▶ **Problem statement**: Would you print only the lines running from the one with "Given: Click the sidebar scroll down arrow" to the final line of the data below, word for word and without pictures?

----------------------------------------

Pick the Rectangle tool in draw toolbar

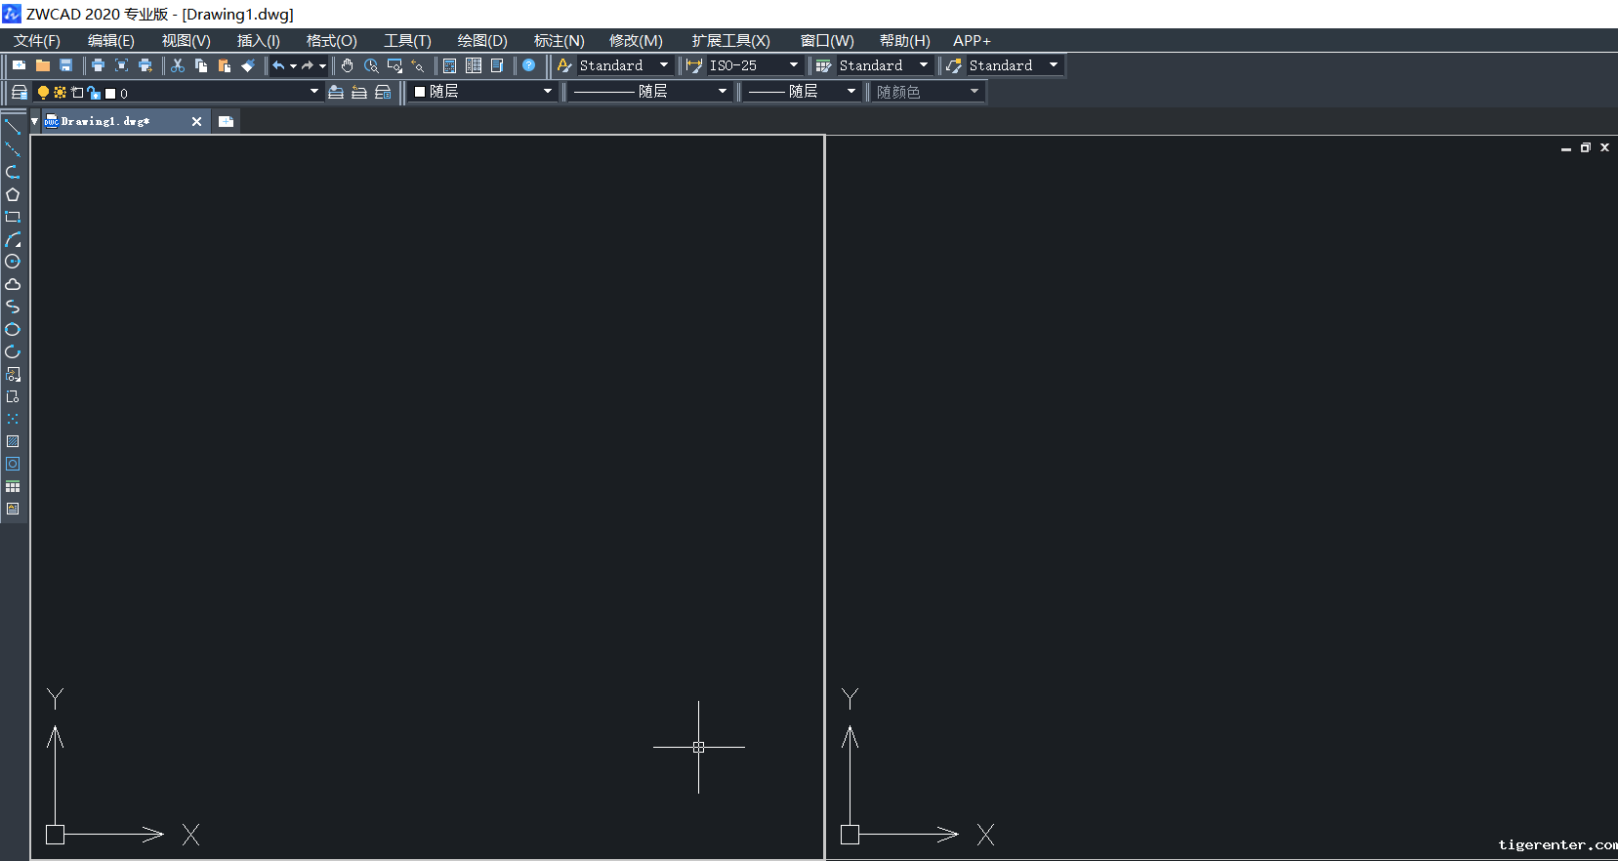pos(13,217)
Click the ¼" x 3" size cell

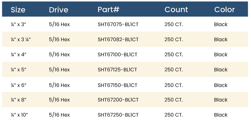[x=18, y=25]
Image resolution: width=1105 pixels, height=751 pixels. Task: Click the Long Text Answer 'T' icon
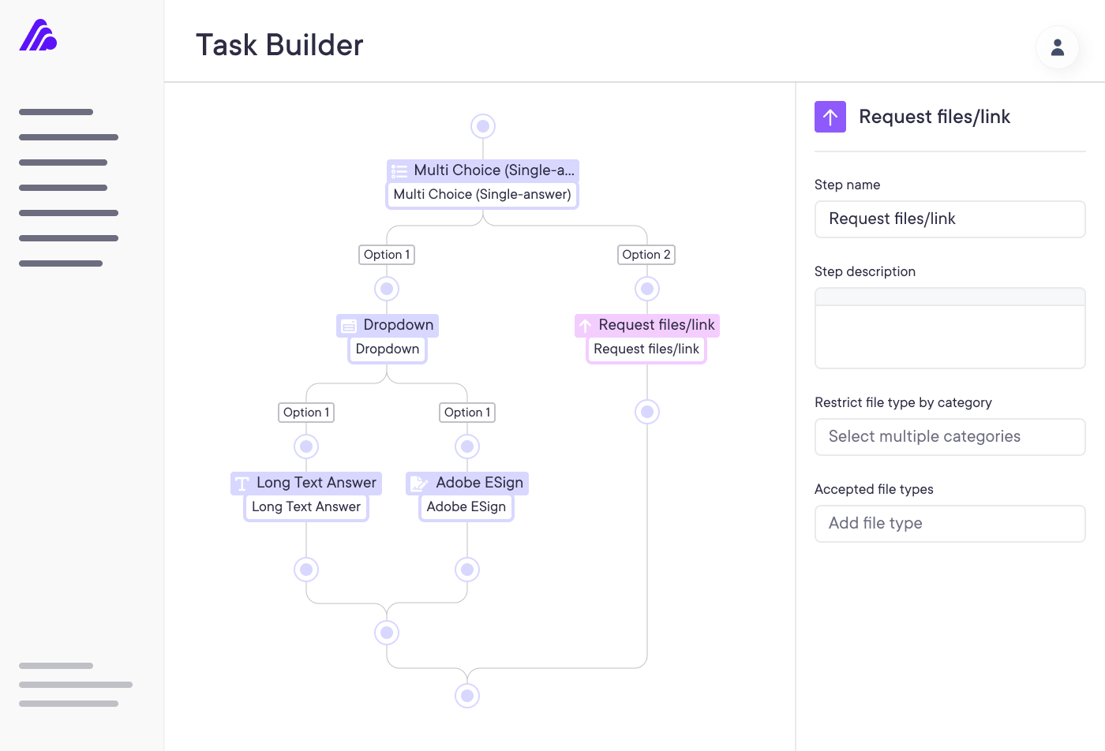pos(242,484)
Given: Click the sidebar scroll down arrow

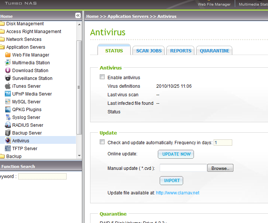Looking at the screenshot, I should click(x=79, y=156).
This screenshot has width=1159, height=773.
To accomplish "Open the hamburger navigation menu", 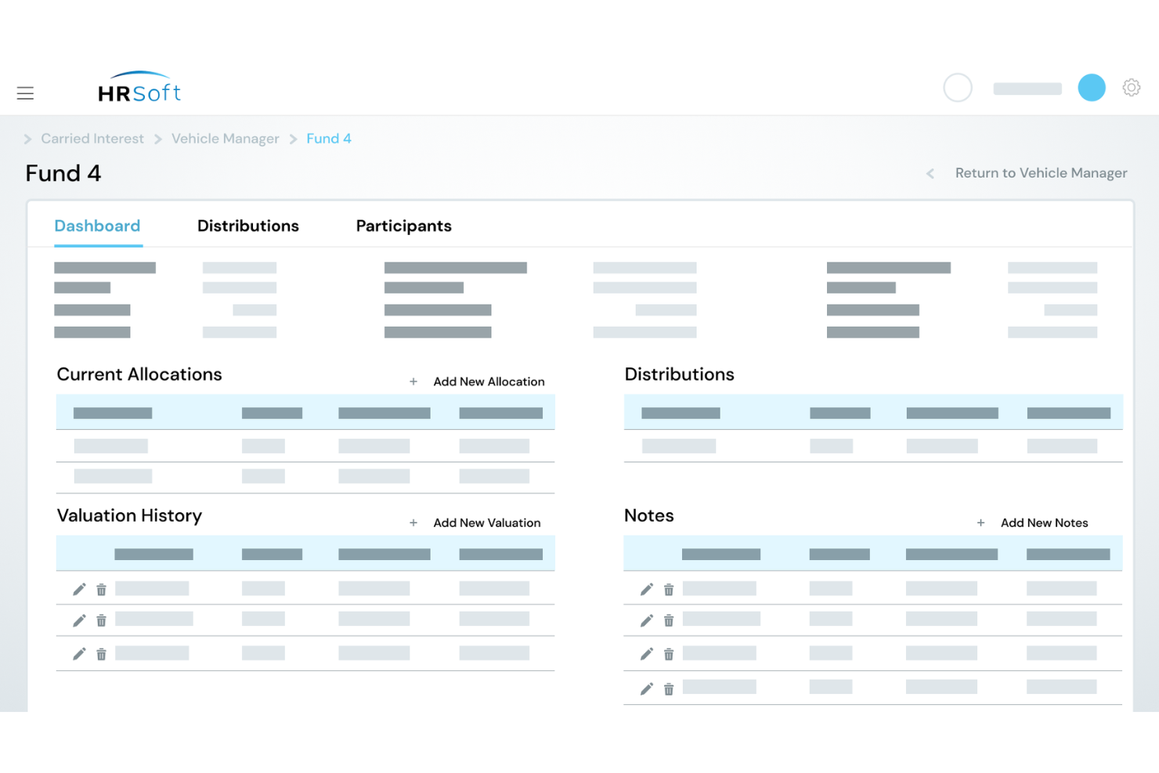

----------------------------------------

▶ **The completed task**:
Given: Click the sidebar scroll down arrow

Looking at the screenshot, I should click(x=79, y=156).
This screenshot has width=1159, height=773.
To accomplish "Open the hamburger navigation menu", 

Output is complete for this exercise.